Cold plasma—particularly dielectric barrier discharge (DBD) plasma—is increasingly used as a surface-modification technique for biomass-fiber pretreatment, distinguished by the absence of a liquid phase or added chemical reagents. High-energy electrons, ions, and reactive species generated in the plasma bombard cellulose-fiber surfaces, breaking bonds and introducing functional groups; this etches the surface, reduces the degree of polymerization, and partially oxidizes the fibers [55]. Anari et al. extracted micro/nanocellulose by treating dried walnut-shell powder with atmospheric-pressure DBD plasma, followed by mechanical grinding [55]. Although plasma treatment slightly reduced cellulose extraction yield (from ~26% to ~22%), the treated fibers dissociated more readily, and the resulting nanofibers exhibited ~15% smaller diameters and reduced lengths relative to the untreated group [56]. X-ray photoelectron spectroscopy (XPS) showed increased oxygen-containing functionalities (e.g., C=O, O-C-O) on the fiber surface after plasma exposure, indicating enhanced hydrophilicity and reactivity that benefit subsequent dissociation and dispersion.
In a separate study, Zhu et al. employed Fe2+-assisted cold plasma to pretreat pineapple-peel fibers, followed by high-speed grinding to produce CNFs [16]. The combined Fe2+/CP plasma treatment markedly lowered the cellulose degree of polymerization and increased surface carbonyl content [16]; compared with untreated pineapple peel, the pretreated fibers yielded smaller-diameter nanofibers and higher production under identical mechanical conditions [16]. The advantages of plasma pretreatment include its dry, rapid, and waste-free nature, making it suitable for integration into industrial workflows. Current limitations include treatment non-uniformity for thicker fiber bundles and scale constraints imposed by discharge-device dimensions.

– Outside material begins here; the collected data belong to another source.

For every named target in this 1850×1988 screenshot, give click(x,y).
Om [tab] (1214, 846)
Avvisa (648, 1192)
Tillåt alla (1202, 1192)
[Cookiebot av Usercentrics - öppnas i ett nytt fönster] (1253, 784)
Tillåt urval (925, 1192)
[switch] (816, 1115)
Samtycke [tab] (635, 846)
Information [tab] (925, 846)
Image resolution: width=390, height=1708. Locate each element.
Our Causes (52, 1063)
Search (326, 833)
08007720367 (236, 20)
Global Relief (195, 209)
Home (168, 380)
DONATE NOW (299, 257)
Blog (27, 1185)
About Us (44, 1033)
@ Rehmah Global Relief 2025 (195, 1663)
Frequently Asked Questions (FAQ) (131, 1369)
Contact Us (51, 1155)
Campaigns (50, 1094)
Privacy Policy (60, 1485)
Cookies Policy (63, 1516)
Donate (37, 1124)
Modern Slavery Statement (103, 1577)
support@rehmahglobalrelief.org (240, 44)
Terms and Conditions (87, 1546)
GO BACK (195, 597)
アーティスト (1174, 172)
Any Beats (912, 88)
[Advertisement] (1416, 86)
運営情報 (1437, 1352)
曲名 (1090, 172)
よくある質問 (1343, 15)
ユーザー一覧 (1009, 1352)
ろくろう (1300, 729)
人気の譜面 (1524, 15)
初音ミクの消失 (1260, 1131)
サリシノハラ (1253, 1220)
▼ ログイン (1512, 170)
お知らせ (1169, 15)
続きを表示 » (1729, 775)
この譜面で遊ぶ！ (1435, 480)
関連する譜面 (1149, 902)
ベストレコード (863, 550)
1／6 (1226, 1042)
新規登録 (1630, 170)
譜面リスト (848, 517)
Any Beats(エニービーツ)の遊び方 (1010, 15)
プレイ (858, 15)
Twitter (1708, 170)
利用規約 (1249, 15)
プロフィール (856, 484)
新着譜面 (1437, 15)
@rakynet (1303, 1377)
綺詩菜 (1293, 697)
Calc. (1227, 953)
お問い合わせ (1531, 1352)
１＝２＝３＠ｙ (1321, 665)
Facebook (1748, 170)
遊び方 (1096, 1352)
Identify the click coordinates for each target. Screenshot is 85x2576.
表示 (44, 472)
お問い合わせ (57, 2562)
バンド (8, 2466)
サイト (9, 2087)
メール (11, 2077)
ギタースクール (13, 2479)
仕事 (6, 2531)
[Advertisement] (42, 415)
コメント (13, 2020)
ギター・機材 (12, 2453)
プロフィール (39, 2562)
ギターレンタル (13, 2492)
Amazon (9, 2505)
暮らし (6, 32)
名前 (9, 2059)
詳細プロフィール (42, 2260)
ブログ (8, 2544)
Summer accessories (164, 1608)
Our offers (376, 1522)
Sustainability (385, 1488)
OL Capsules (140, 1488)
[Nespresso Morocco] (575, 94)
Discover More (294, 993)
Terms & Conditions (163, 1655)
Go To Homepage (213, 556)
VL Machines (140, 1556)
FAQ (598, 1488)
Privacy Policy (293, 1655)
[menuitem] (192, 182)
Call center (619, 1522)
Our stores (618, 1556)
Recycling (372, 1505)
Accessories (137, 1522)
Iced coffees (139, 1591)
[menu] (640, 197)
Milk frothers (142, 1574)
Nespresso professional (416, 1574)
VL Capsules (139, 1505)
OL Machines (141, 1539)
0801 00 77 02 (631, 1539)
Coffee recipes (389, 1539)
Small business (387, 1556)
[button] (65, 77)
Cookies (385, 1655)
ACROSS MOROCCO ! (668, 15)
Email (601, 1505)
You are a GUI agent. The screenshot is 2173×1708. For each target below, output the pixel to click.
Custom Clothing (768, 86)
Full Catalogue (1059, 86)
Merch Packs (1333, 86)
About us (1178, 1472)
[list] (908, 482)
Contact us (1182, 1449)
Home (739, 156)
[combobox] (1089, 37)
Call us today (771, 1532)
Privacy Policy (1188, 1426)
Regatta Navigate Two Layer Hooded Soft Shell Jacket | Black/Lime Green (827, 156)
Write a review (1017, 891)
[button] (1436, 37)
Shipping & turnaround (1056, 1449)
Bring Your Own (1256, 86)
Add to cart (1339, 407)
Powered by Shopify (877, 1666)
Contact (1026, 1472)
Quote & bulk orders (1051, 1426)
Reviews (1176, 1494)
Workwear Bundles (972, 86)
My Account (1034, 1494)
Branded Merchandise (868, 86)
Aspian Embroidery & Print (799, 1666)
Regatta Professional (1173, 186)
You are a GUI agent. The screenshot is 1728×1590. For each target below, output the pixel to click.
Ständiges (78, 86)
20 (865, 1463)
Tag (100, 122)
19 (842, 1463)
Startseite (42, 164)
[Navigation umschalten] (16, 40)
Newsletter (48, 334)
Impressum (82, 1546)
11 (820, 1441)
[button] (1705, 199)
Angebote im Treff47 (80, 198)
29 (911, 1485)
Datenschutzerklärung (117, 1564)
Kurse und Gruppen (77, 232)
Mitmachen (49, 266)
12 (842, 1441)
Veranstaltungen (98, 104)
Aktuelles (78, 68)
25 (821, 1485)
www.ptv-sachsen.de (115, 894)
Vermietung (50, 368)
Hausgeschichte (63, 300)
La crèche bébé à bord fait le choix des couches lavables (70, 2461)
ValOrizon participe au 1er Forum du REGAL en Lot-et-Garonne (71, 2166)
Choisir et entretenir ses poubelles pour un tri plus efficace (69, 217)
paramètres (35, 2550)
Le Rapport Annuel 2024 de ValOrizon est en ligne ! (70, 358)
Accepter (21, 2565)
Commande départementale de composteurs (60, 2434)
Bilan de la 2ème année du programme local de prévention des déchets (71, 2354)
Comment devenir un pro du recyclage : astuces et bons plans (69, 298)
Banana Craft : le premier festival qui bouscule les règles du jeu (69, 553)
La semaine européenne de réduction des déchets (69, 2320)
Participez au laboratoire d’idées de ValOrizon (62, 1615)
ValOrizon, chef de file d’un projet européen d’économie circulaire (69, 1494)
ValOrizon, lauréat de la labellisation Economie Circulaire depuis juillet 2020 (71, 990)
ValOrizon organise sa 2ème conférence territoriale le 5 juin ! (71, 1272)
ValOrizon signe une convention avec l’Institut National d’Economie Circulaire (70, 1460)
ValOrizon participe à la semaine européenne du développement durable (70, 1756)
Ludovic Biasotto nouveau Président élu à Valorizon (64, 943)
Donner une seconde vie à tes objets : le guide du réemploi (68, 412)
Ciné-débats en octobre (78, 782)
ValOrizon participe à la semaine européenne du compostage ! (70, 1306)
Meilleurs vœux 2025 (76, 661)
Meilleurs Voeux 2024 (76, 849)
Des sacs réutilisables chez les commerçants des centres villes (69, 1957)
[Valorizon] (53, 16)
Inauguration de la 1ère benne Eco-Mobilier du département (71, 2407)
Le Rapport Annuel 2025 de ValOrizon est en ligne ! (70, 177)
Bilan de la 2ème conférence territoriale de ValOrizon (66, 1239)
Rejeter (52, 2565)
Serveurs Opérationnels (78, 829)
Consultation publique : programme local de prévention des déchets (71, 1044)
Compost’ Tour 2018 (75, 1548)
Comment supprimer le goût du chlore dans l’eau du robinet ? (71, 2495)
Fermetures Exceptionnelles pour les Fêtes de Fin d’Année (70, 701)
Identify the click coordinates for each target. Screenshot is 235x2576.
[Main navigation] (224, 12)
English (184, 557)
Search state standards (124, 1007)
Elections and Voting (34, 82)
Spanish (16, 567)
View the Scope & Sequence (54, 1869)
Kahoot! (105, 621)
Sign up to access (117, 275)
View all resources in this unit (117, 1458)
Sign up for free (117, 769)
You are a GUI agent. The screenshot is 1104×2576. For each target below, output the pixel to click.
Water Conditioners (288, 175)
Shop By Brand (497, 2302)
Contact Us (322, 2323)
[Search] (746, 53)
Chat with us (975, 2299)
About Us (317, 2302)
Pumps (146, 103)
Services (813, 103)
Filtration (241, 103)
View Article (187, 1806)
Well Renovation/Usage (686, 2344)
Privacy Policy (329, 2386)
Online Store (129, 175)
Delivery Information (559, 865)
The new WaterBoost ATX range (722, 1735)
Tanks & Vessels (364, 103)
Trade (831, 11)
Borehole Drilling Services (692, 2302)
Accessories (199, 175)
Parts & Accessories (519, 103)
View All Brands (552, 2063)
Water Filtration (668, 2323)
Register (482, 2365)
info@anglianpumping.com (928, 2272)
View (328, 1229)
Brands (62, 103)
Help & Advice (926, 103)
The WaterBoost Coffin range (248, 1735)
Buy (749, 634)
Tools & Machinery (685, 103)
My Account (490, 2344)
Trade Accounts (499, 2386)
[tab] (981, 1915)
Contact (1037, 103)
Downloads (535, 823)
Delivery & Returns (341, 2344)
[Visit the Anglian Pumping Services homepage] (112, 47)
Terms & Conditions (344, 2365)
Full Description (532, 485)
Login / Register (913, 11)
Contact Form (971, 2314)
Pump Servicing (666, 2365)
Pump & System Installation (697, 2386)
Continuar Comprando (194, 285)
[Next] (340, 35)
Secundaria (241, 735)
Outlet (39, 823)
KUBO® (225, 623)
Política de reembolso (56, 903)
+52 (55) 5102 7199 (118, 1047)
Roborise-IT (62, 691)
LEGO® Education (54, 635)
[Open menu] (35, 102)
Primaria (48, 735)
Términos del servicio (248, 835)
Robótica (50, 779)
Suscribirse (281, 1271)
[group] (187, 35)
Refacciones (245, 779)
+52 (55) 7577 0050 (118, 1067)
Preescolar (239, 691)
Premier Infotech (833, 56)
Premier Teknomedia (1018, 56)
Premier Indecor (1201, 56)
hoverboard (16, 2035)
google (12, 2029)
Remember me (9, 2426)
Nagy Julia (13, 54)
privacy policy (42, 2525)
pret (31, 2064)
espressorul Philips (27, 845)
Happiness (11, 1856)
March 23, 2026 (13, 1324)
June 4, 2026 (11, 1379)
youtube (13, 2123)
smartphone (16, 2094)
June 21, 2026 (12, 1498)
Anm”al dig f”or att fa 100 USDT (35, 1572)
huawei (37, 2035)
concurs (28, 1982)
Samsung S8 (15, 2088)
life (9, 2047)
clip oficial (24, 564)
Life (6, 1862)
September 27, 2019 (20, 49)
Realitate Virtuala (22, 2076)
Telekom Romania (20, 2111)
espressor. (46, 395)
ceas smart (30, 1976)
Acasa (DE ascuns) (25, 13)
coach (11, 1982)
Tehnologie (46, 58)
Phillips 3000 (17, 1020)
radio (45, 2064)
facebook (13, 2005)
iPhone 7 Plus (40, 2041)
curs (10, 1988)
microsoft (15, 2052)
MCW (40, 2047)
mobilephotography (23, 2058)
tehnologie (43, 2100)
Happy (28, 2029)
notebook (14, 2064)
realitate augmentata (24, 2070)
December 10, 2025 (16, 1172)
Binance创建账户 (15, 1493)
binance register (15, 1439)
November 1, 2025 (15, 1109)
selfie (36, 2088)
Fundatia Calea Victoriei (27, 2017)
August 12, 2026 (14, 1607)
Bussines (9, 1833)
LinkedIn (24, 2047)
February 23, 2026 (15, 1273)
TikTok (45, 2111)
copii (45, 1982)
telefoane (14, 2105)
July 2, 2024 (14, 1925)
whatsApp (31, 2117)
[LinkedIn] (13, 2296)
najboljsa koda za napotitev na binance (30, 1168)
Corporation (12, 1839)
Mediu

Future work is likely to focus on roll-to-roll plasma systems capable of continuously processing fiber sheets or mats and coupling seamlessly with mechanical dissociation. Overall, plasma pretreatment provides a promising route to improve CNF production efficiency from non-wood and waste biomass, with minimal chemical consumption and environmentally friendly characteristics, aligning with the goals of sustainable development [55].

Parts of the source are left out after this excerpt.